Un aquilone e una bambola, il dramma dei bambini soldato

Un aquilone. Ho sparato per la prima volta a 13 anni. O forse a 14. Mi hanno detto di dimenticarmi la mia età. Io l’ho dimenticata. Ho dimenticato la mia infanzia. Se mai ne ho avuta una. Mi hanno rapito nel mio villaggio. Mi hanno messo in mano un fucile. Mi hanno detto: ‘Uccidi’. Non capivo. Li, davanti a me, c’era il mio migliore amico. Mi hanno drogato. Avevo un coltello puntato sul collo. Ho sparato. Qui, sdraiato su una panchina di Roma, non c’è notte che non senta il rumore di quello sparo. Che non veda le lacrime del mio amico. Perché non ho chiuso gli occhi quando ho sparato?

È stato il mio battesimo. Ho ucciso tante altre volte. Non ricordo quante. Ogni vita, ora, è un urlo nella mia testa. Bevo, per farli smettere. Bevo, per non ricordare. Per non ricordare quando i miei amici mi cacciarono. Per non ricordare quando mi chiamarono rinnegato. Per non ricordare che pesavo 30 kg. Solo la vista del mare placa un po’ i miei sensi di colpa. Ogni tanto ci vado. E una volta vidi dei bambini che facevano volare uno strano oggetto. Gli chiesi cos’era. Mi dissero che era un aquilone. Non l’avevo mai visto prima. Rimasi ore a guardarli. Rimasi ore a guardare quell’innocenza che avrebbe potuto salvare la mia anima. Ricordo come arrivai qui. Su un barcone. Accanto a me c’era un ragazzo. Poteva avere la stessa età che avevo io quando imbracciai il fucile per la prima volta. Mi riconobbe. Si fece la pipì addosso. Era con sua madre. Mi guardò con gli occhi terrorizzati. Mi disse che avevo ucciso suo padre. Gli chiesi scusa. Piansi. Non ero io ad aver ucciso suo padre. Era stato quello che avevano fatto di me. Non lo avrei ucciso se in mano, invece di un mitra, mi avessero messo un aquilone.

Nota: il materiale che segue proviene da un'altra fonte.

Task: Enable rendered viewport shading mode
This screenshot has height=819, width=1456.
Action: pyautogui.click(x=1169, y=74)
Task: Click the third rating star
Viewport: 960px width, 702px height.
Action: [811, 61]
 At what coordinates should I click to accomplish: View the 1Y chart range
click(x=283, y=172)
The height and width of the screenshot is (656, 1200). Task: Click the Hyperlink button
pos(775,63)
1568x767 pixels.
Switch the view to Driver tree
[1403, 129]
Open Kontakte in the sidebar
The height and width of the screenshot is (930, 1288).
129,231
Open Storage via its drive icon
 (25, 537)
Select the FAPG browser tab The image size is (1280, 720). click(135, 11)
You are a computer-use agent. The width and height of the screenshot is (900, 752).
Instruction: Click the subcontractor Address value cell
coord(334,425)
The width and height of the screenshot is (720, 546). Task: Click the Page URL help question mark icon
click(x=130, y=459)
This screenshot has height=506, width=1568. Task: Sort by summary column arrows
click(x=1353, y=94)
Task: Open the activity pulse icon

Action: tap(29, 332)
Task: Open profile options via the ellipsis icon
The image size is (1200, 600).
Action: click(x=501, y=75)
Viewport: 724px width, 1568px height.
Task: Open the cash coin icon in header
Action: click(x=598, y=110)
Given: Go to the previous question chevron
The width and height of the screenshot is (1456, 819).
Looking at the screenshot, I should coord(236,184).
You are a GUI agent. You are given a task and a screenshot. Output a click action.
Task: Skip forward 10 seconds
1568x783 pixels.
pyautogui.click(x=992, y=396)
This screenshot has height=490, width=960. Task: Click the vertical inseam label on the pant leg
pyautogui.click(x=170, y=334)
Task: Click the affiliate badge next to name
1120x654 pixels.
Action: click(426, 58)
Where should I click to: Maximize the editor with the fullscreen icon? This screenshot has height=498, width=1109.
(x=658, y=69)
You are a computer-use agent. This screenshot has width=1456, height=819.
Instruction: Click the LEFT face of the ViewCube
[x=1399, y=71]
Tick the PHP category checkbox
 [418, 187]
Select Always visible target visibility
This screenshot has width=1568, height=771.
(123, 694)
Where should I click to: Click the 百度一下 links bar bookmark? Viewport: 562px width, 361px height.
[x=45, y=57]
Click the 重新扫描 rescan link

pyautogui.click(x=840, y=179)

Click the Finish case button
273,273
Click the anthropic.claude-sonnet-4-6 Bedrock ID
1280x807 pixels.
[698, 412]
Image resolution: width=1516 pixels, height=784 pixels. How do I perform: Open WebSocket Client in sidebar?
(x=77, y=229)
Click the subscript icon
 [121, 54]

Una bambola. Mi hanno stappata dalle braccia di mia madre a 14 anni. Mi hanno portata al loro campo. Mi mandavano avanti e indietro a cercare cibo. Dovevo cucinare per tutti. Dovevo pulire gli angoli dove facevano i loro bisogni. Mi hanno violentata. A turno. Non hanno avuto bisogno di fucili per uccidermi. Hanno usato un metodo peggiore: mi hanno lasciato vivere.

Ogni notte quando chiudo gli occhi vedo uomini su di me. Ogni notte li sento. Sono una prostituta. È l’unica cosa che mi hanno insegnato. Non mi hanno insegnato ad essere mamma. Dopo uno dei tanti stupri rimasi incinta. Riuscii a scappare. Ma nel mio villaggio non ne vollero sapere di me. Non ne volevano sapere di ‘un figlio dei ribelli’. Dovetti fuggire ancora. I ribelli mi ritrovarono e si presero mio figlio. Dopo una decina d’anni sarebbe stato un ottimo soldato da mandare al macello.

Sono partita per l’Italia. Non so cosa mi aspettassi di trovare. So solo che un giorno ho visto una bambola in un negozio. L’ho comprata. Non permetto a nessuno di toccarla. Ogni mattina, dopo una lunga notte, quando mi metto a letto la accarezzo. È la bambina che non sono stata. E che nessuno toccherà mai.

Non ho messo nomi né luoghi. Perché non si tratta di due storie in particolare. Sono due storie inventate, ma le atrocità descritte sono accadute davvero. Sono le storie di 250.000 bambini e bambine. Costretti a diventare soldati. A perdere la loro innocenza.

A tutti voi: siete le vittime, non i carnefici. A tutti voi, un aquilone e una bambola.